8. Place du Parlement de Bretagne
The palace of the Parlement of Brittany, Rennes’ most recognisable monument, can be visited all year round. After the fire that devastated it in 1994, it was lavishly restored and maintained its legal function with the Court of Appeal located there.
- Did you know? The king’s architect, who orchestrated the reconstruction of Rennes after the 1720 fire, was inspired by Place de Vendôme in Paris when designing the Place du Parlement. It was a typical style in the Age of Enlightenment.
9. Place Hoche
Look up and admire the façades on Place Hoche. Located opposite the department of economic sciences, the square bustles with students, second-hand book sellers and passers-by. Come here to enjoy the sunshine.
- Did you know? Have you seen this strange neo-Gothic house that could be straight out of a fairy tale? It is the Hôtel Galicier, a small château in the city centre that was built in 1893.
10. Place Sainte-Anne
The Couvent des Jacobins reopened its doors on this square in 2018. The former 14th-century convent is now one of France’s most beautiful conference centres.
- Did you know? The famous rue de la soif (Drinker’s Alley) leads to place Sainte-Anne. A well-known location for students and partygoers, it has one bar every 7 metres, which is a record in France!

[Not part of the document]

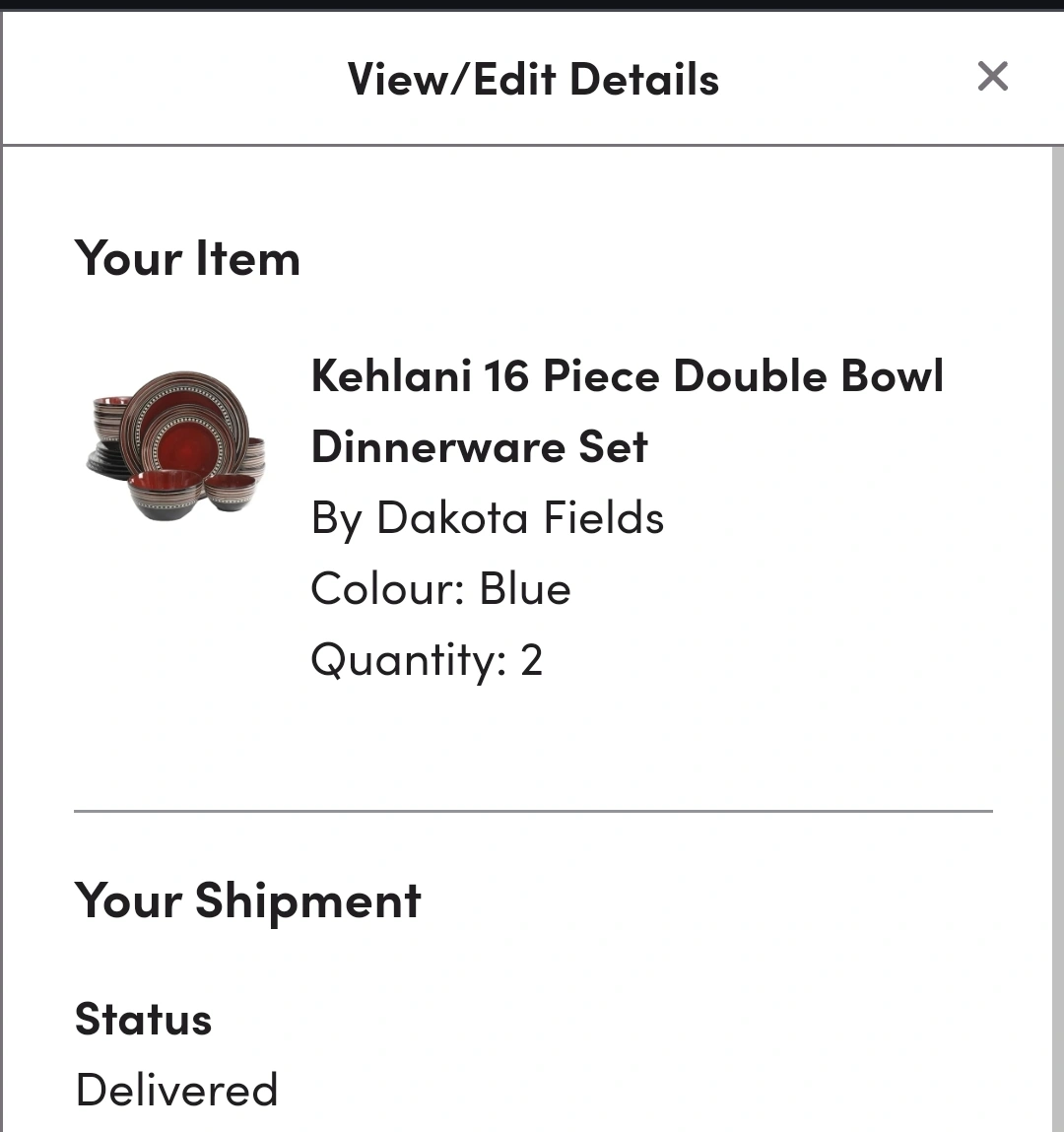Click the divider line above Your Shipment
This screenshot has height=1132, width=1064.
click(533, 811)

11. Place du Champ Jacquet
Undoubtedly one of the cutest in Rennes, this square amazes with its half-timbered houses that form a rather wobbly house of cards to the point that it could be part of the set in a Wes Anderson film.

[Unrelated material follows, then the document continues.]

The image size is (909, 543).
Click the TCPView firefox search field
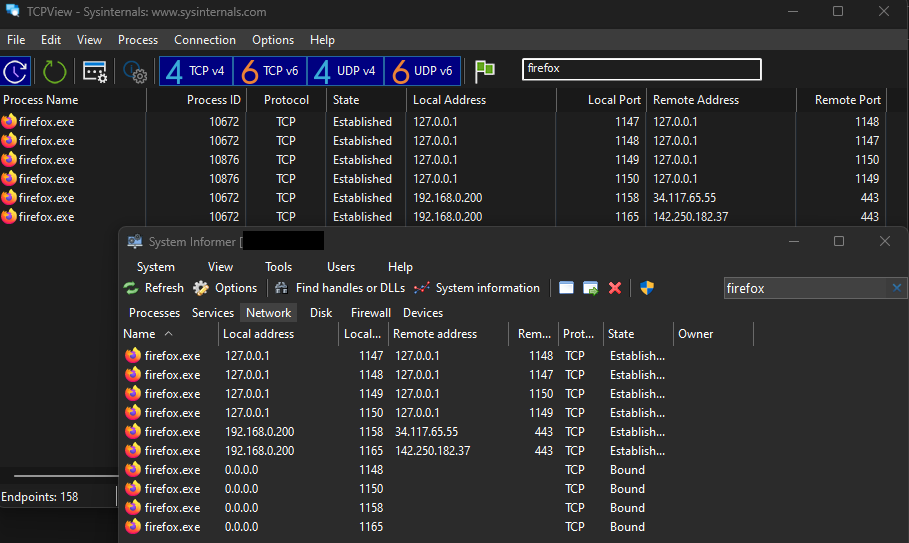(641, 69)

- Did you know? The façades do not appear to be exactly square from the entrance to rue Leperdit to the left, while in reality they are resting solidly on the medieval rampart behind them.
12. Place Rallier du Baty
Without doubt, it is one of the most pleasant squares to have a drink or a bite to eat on a terrace. At the centre of this small square, which adjoins place Saint-Michel, sits an unusual sculpture by Sylvain Dubuisson. If you look into this chrysalid, you might see the sleeping Tristan and Iseult.
- Did you know? The purple schist on the ground represents the point of the old embrasure at the Porte Saint-Michel gate. Part of the rampart is still visible across from the half-timbered houses.
13. Place des Lices
For almost 400 years, the Marché des Lices market has been held at the Halles and been a centre of Rennes’ way of life: this is the place to stock up on local products and eat them on a terrace.
- Did you know? The square takes its name from arenas (“lices”) where knights would compete in memorable tournaments. Brittany’s most famous knight, Bertrand Duguesclin, jousted here when he was very young.
14. Place de Bretagne
It’s an important crossroads in the city for cars, but especially for cyclists. Several cycle routes in the Réseaux Express Vélo (REV – Express Cycle Network) converge here. There is even a counter to keep track of how many cyclists cross the bridge.
- Did you know? It is impossible to miss the statues on this square. “The rather unconventional bathers” by artist Gérard Collin-Thiébaut represent Venus and Diana coming out of a bath and are given colour using paint intended for cars.
15. Place du Calvaire
Place du Calvaire is one of the oldest in Rennes. A small, shaded corner with pleasant terraces, a crossroads between rue Saint-Yves, rue du chapitre, rue de Montfort, rue du Cartage and rue Beaumanoir.
- Did you know? Place du Calvaire used to be called Place de la Grande-Pompe, which is a reference to the city’s most important public fountain that was here between 1510 and 1595.